# How much Heart?



## zoozoo (Jan 19, 2015)

Hi all, quick question..
All of my dog's boneless meals are heart. I did some math and it turns out that 40% of her total food is heart meat (pork and beef). The rest is turkey necks, organs, and whole fish. Am I feeding too much heart, and if I am, what are the concerns/harm? Her stomach handles it just fine. 

I dont know what other meat to feed as a boneless meal. I try to avoid feeding chicken meat as it leaves her hungry the next day. Regular beef meat is out of my price range, and my meat supplier does not sell scrap/trim.


----------



## Kritter (Jan 9, 2015)

Hi zoozoo - I feed my dogs raw and when I feed beef I make sure the heart is not more than 20% of the total meat. With chicken, the gizzards/hearts I buy are not even close to that so it's a non-issue. 

I have noticed, in the pre-made raw I buy, that beef heart is the first ingredient. That concerns me, although I have no scientific reason. If you ate 40% cereal bars would you think that's ok, that's my only example at this time of day. So I rarely, barely feed pre-made, I just try it to justify why the heck I make my own dog food. 

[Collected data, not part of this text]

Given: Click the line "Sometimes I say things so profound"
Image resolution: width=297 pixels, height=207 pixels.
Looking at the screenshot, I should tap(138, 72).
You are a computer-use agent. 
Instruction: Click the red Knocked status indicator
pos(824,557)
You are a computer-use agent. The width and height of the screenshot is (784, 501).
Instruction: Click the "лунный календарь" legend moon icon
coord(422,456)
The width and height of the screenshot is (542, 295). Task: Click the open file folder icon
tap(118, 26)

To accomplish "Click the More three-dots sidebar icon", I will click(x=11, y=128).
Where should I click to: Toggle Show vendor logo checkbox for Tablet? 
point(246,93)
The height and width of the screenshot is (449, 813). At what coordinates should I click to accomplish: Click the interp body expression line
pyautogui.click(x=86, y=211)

I will ask what proportions of RMBs, organs, fish you are using and maybe you can adjust the heart accordingly. 40% seems a bit much to me. .....I have been supplementing beef heart (as a treat) to one of my dogs who has a heart murmur (like cures like). Another post I guess.


----------



## zoozoo (Jan 19, 2015)

Hi Kritter,

I can see why it feels like a concern to feed so much heart. I hope that someone can contribute some evidence or state why/why not this amount of heart can be harmful.

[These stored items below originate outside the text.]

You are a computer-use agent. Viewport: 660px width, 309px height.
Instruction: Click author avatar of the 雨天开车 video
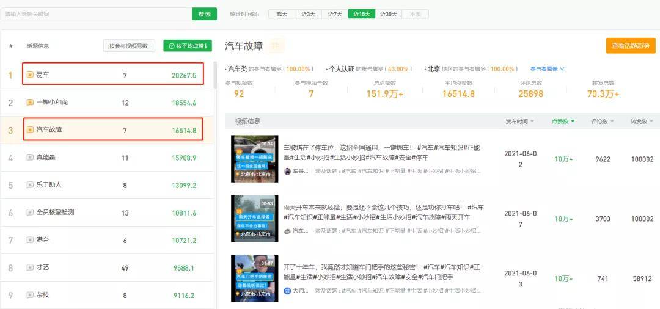click(x=287, y=231)
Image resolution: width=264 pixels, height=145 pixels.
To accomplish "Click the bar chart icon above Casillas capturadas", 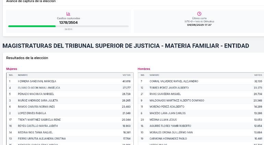I will (68, 14).
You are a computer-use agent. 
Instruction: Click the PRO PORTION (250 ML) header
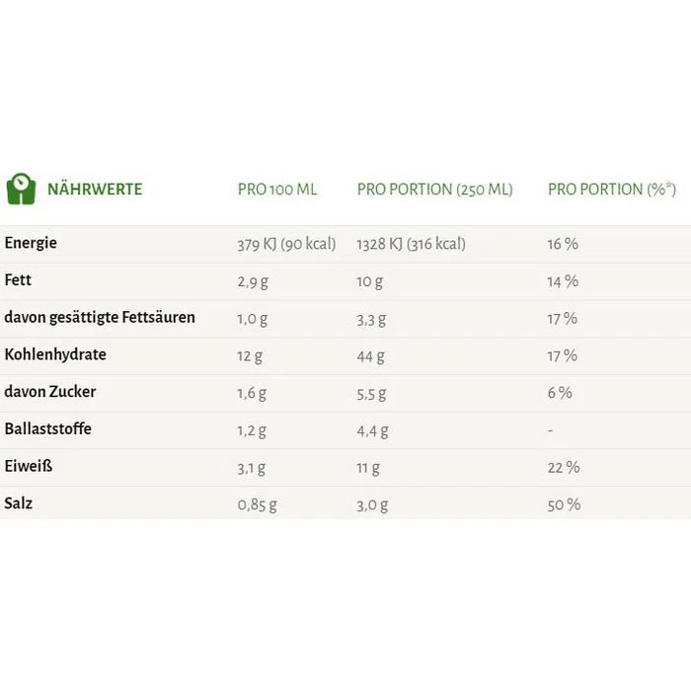(x=434, y=190)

I package her meals into weekly portions, so it looks a little something like this (per week):
Heart (beef, pork): 40%
Bone (turkey necks): 28% (I figure that the actual bone percentage is lower - about 15-20% as the turkey necks are very meaty)
Liver: 6%
Kidney: 6%
Fish: 15%
Fat: 5% (I add extra fat to some meals as heart is very lean)

All of her boneless meats are heart which is why it is high.. I dont know what other boneless meat I can feed. I want to avoid poultry and it feels like my only other option would be pork.. any suggestions?


----------



## naturalfeddogs (Jan 6, 2011)

I know someone who feeds beef heart at every meal, because she has such a time keeping weight on him. It's fine to feed that amount of heart, it's just really rich and over doing it could cause cannon butt. The more variety of heart the better also, just like other proteins. Organs like liver are what could be bad overdone, due to high levels of vitamin A. 

You could feed boneless pork roasts, call deer processors for scraps. Not sure where you live, but you could also feed goat if you can find it, lamb, or duck. Duck is one of the richest of poultry. 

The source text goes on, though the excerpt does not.